▶ _TO BE DONE_
Please quote the records below from the start through the line containing "coordinates (505, 47).", leaving out the pictures.
• • • • •
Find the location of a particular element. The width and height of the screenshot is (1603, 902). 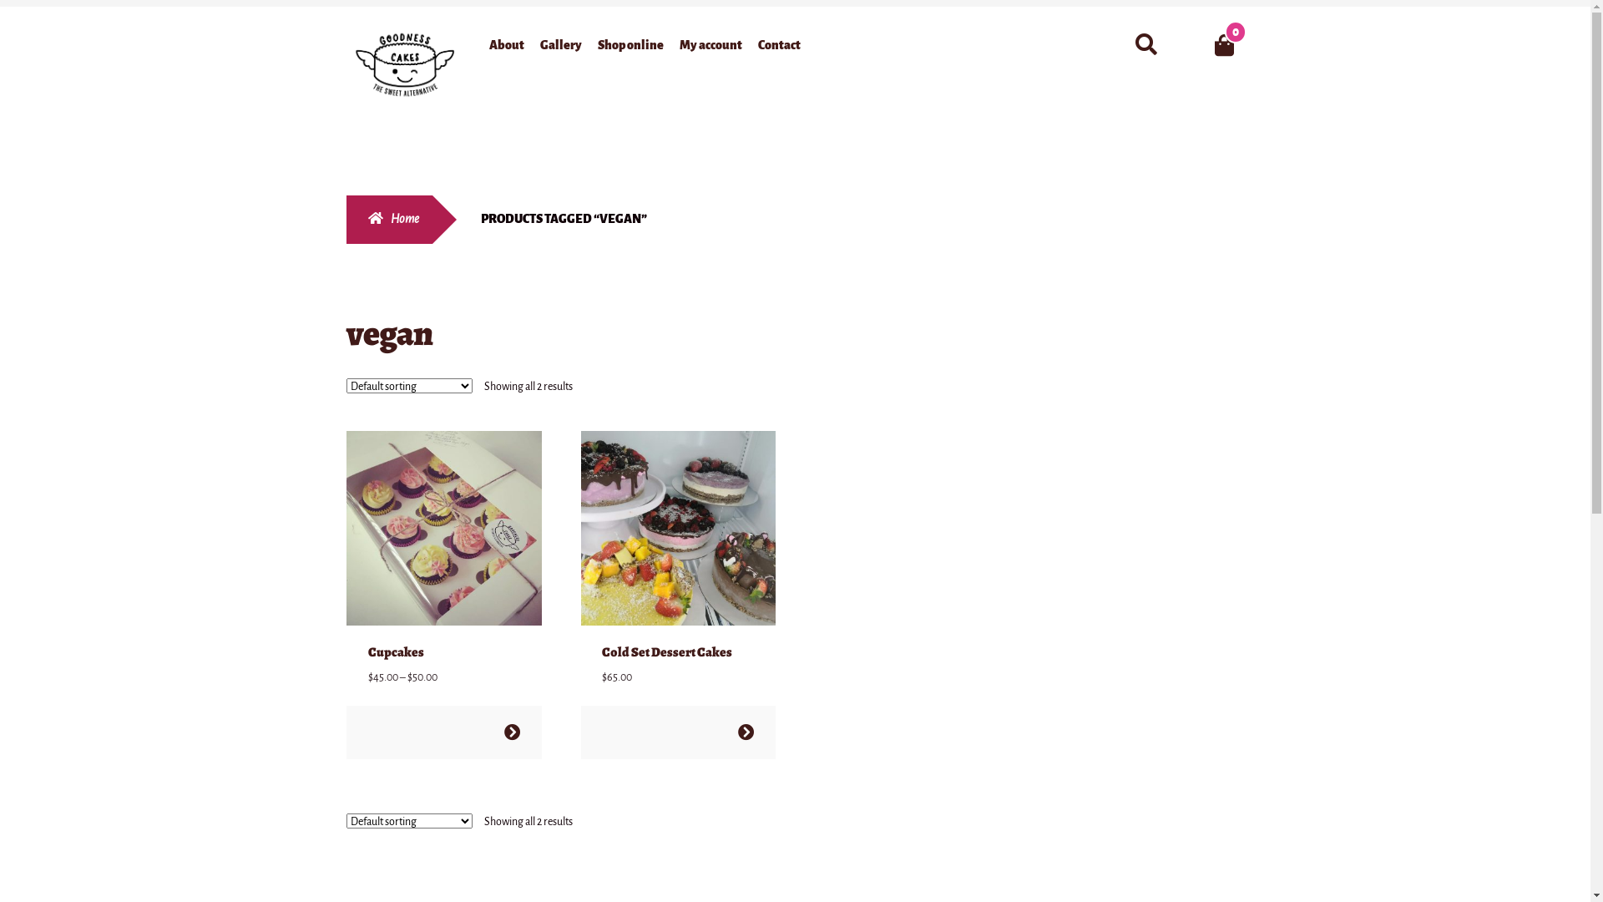

'About' is located at coordinates (505, 47).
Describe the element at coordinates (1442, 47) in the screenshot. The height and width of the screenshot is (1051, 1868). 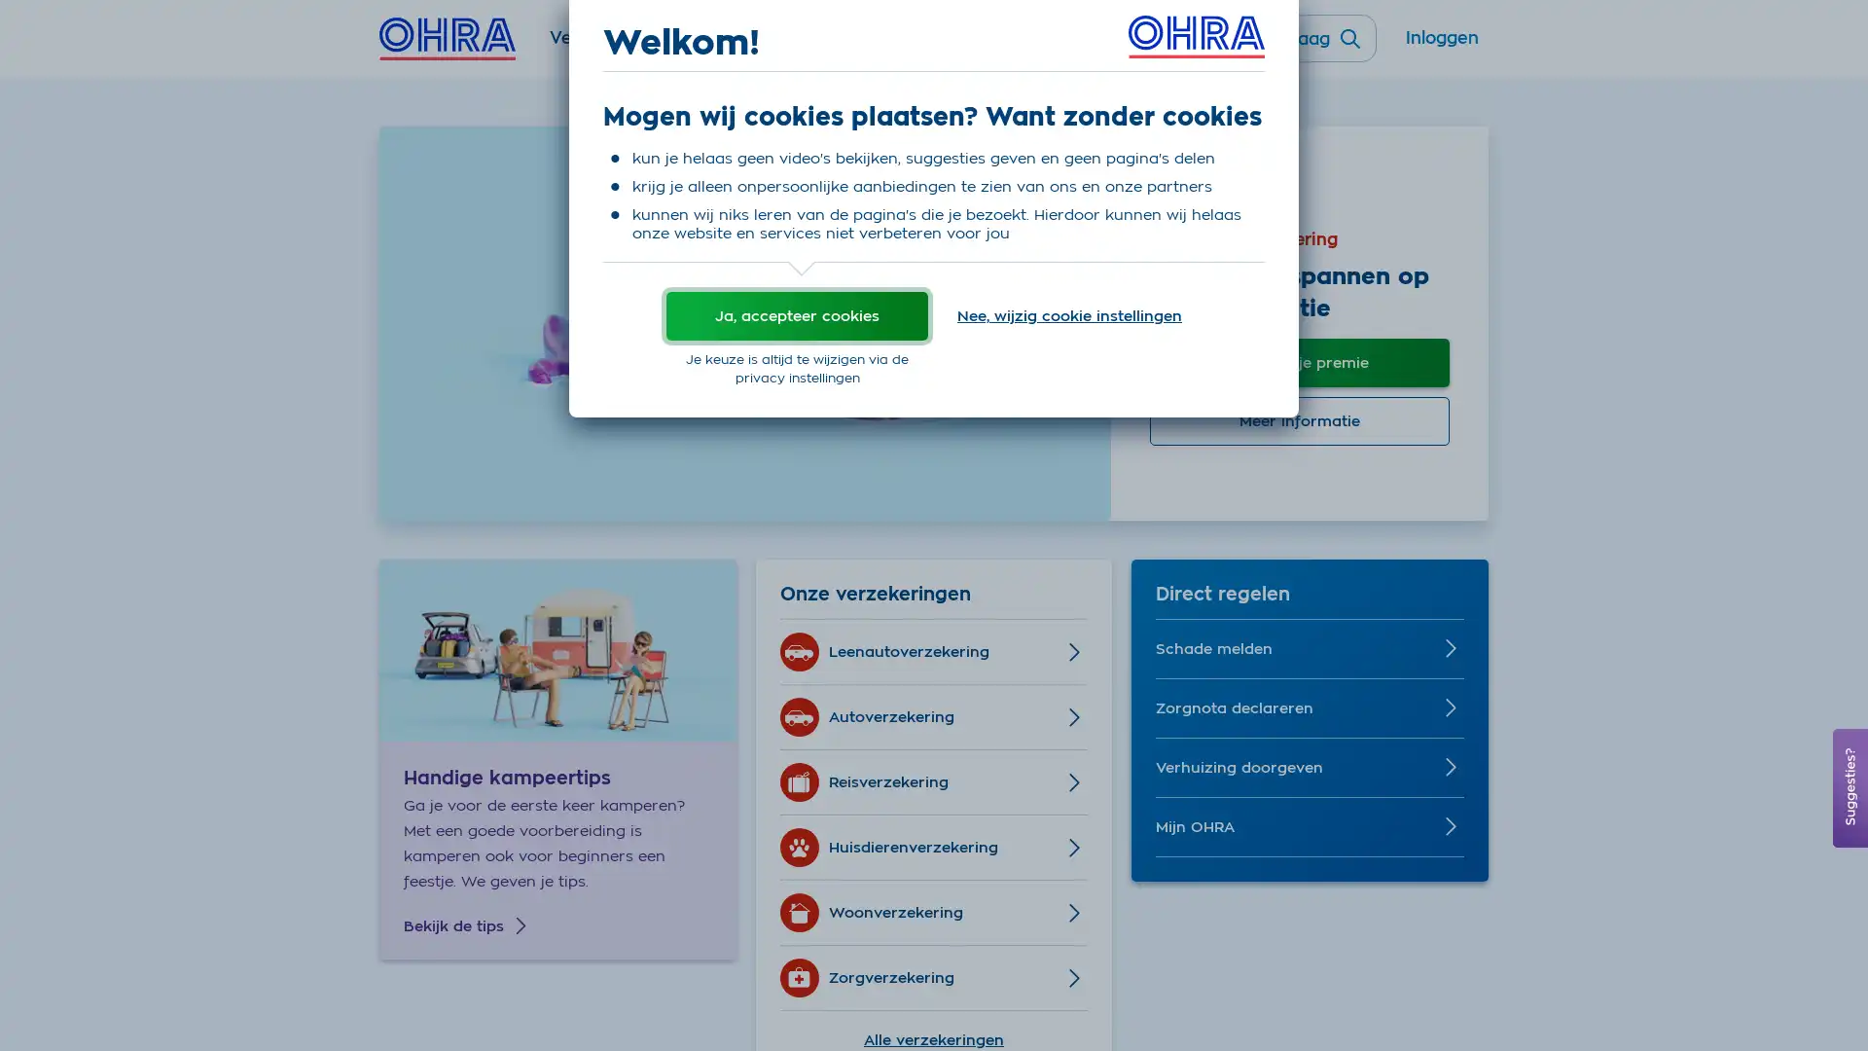
I see `Inloggen` at that location.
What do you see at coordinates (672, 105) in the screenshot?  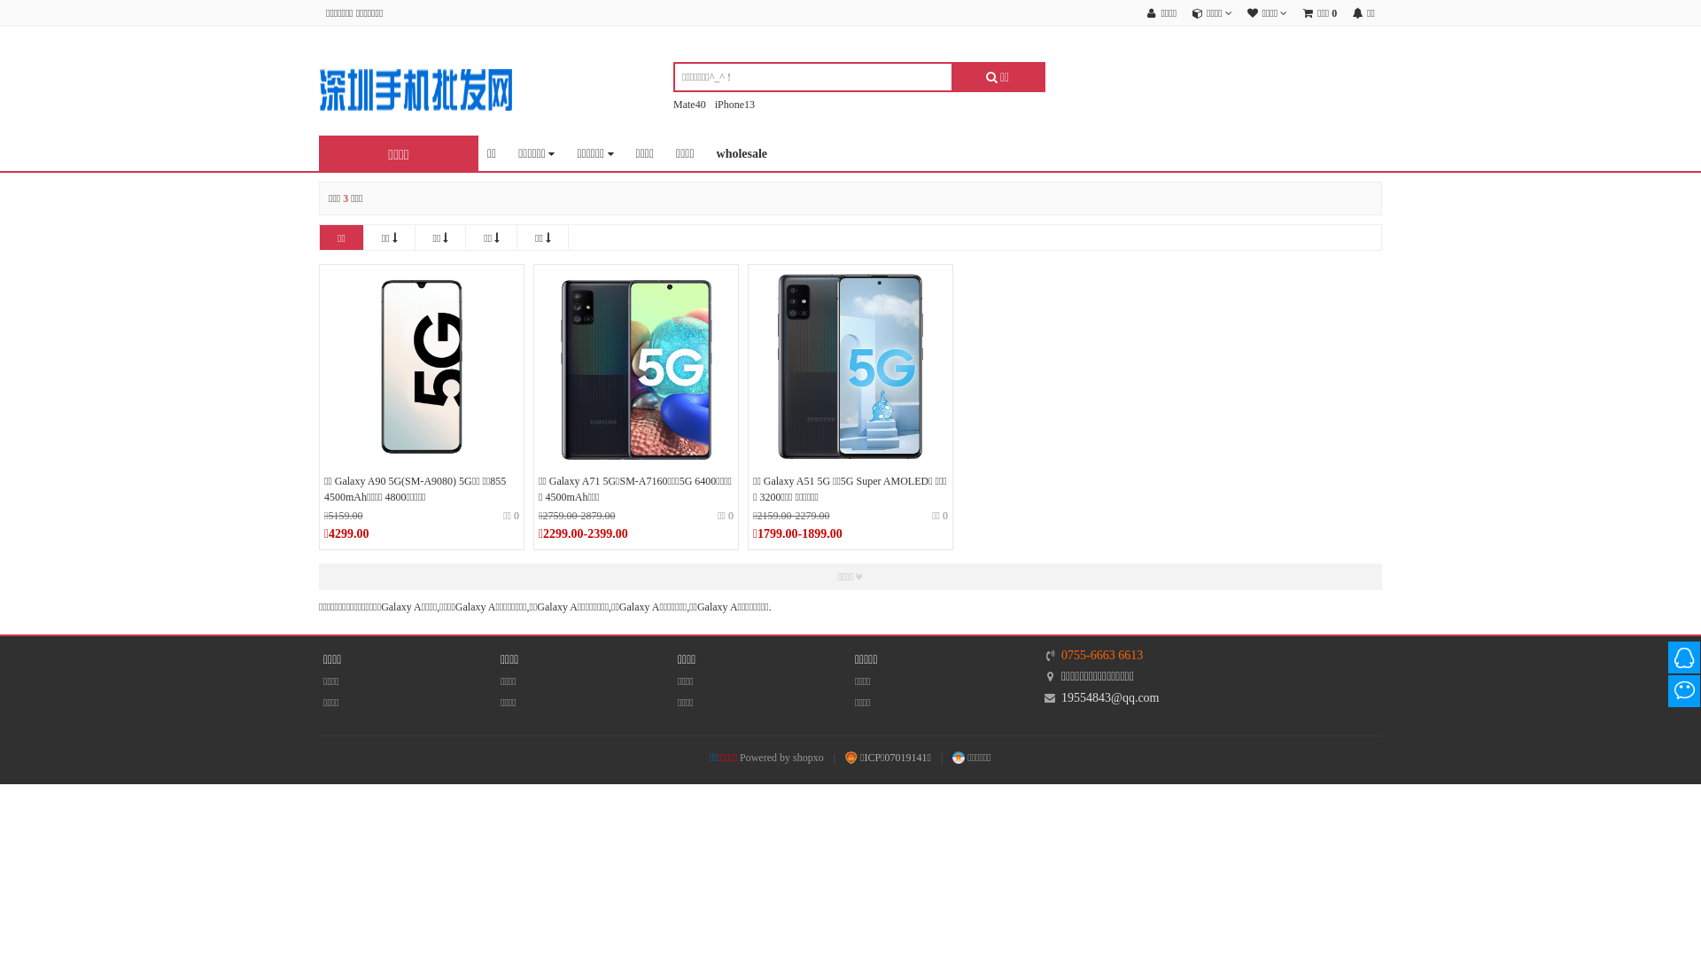 I see `'Mate40'` at bounding box center [672, 105].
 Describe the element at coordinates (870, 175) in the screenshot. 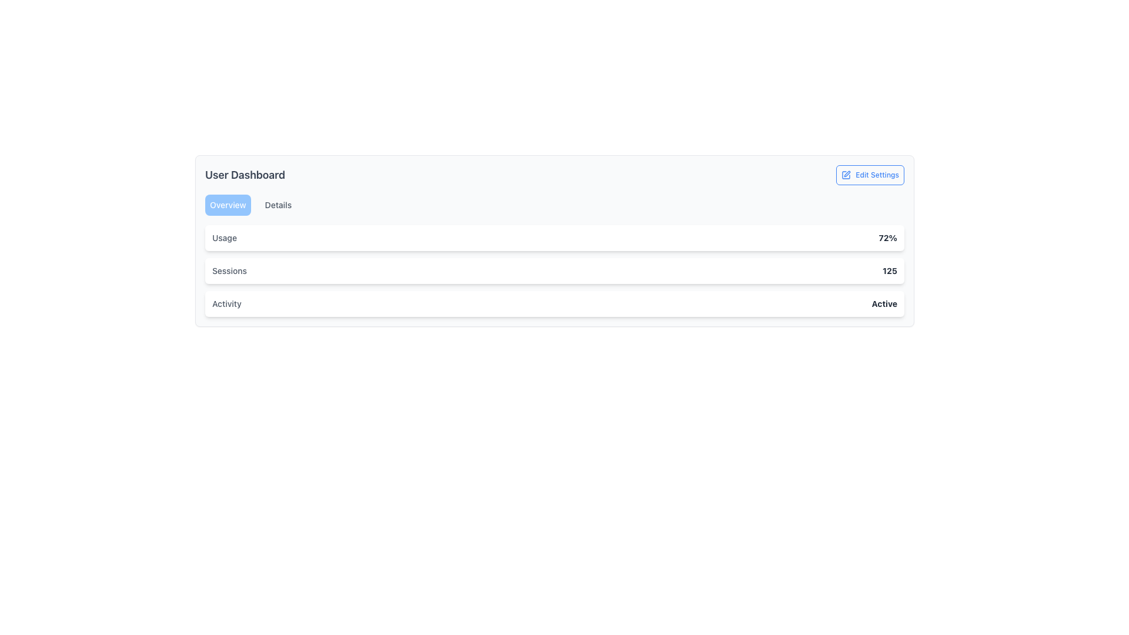

I see `the 'Edit Settings' button with blue text and a pen icon, located to the far right of the 'User Dashboard' section` at that location.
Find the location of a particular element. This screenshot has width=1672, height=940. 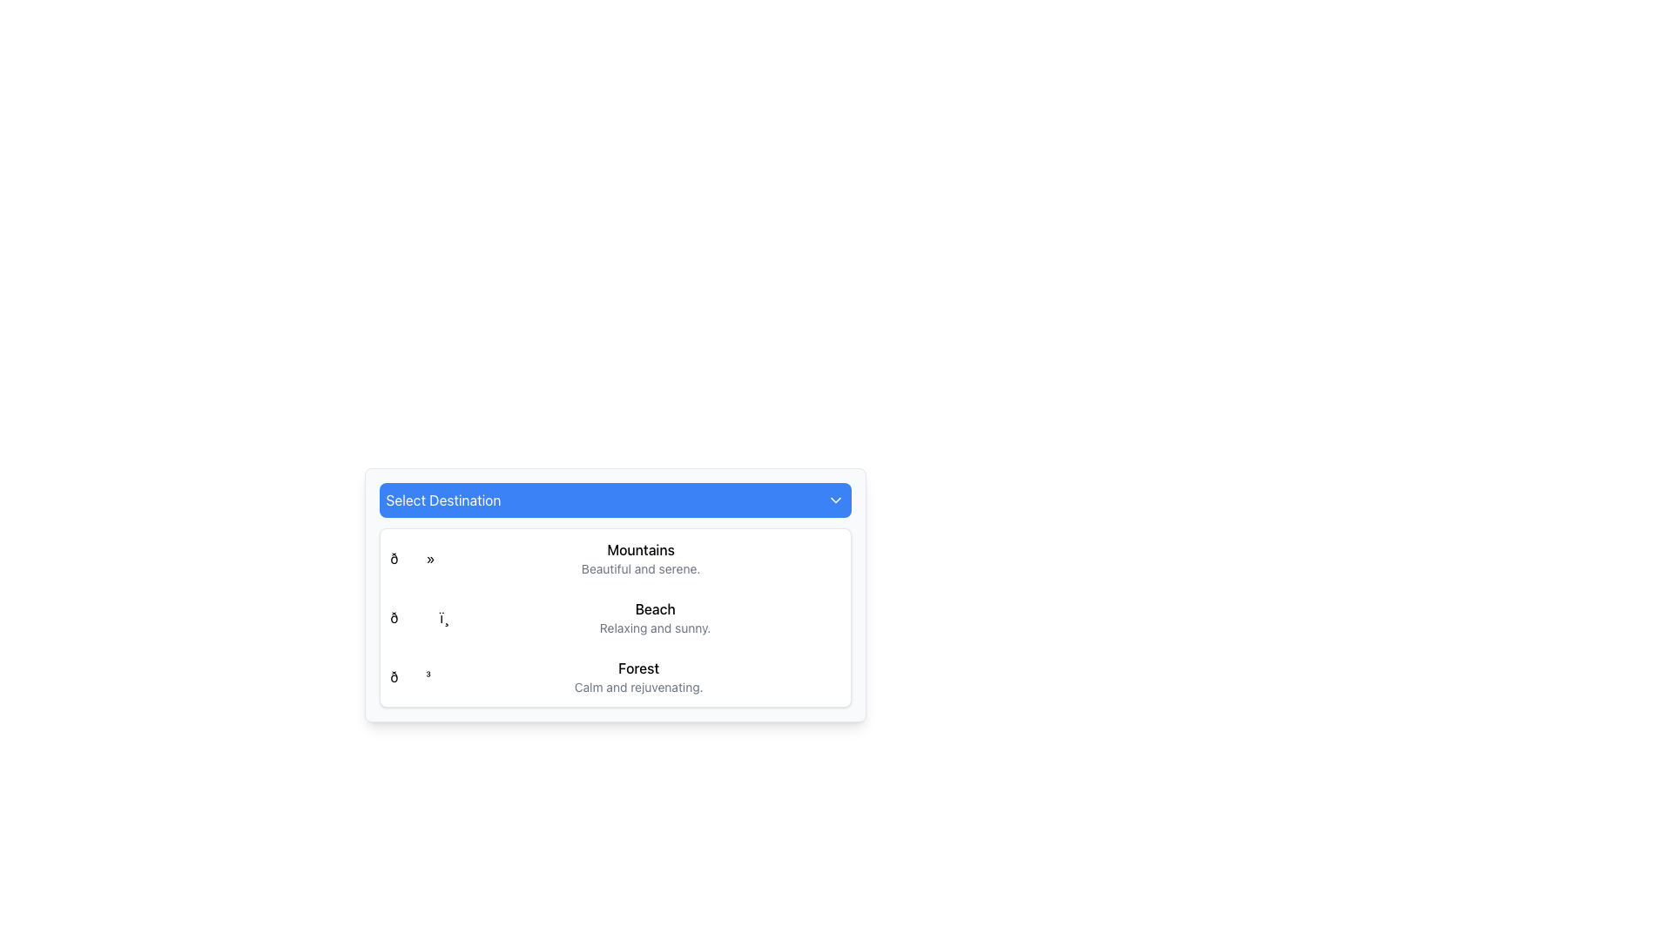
• • • • •
▶ _TASK RESULT_
Find the location of a particular element. The width and height of the screenshot is (1603, 902). 

'About' is located at coordinates (505, 47).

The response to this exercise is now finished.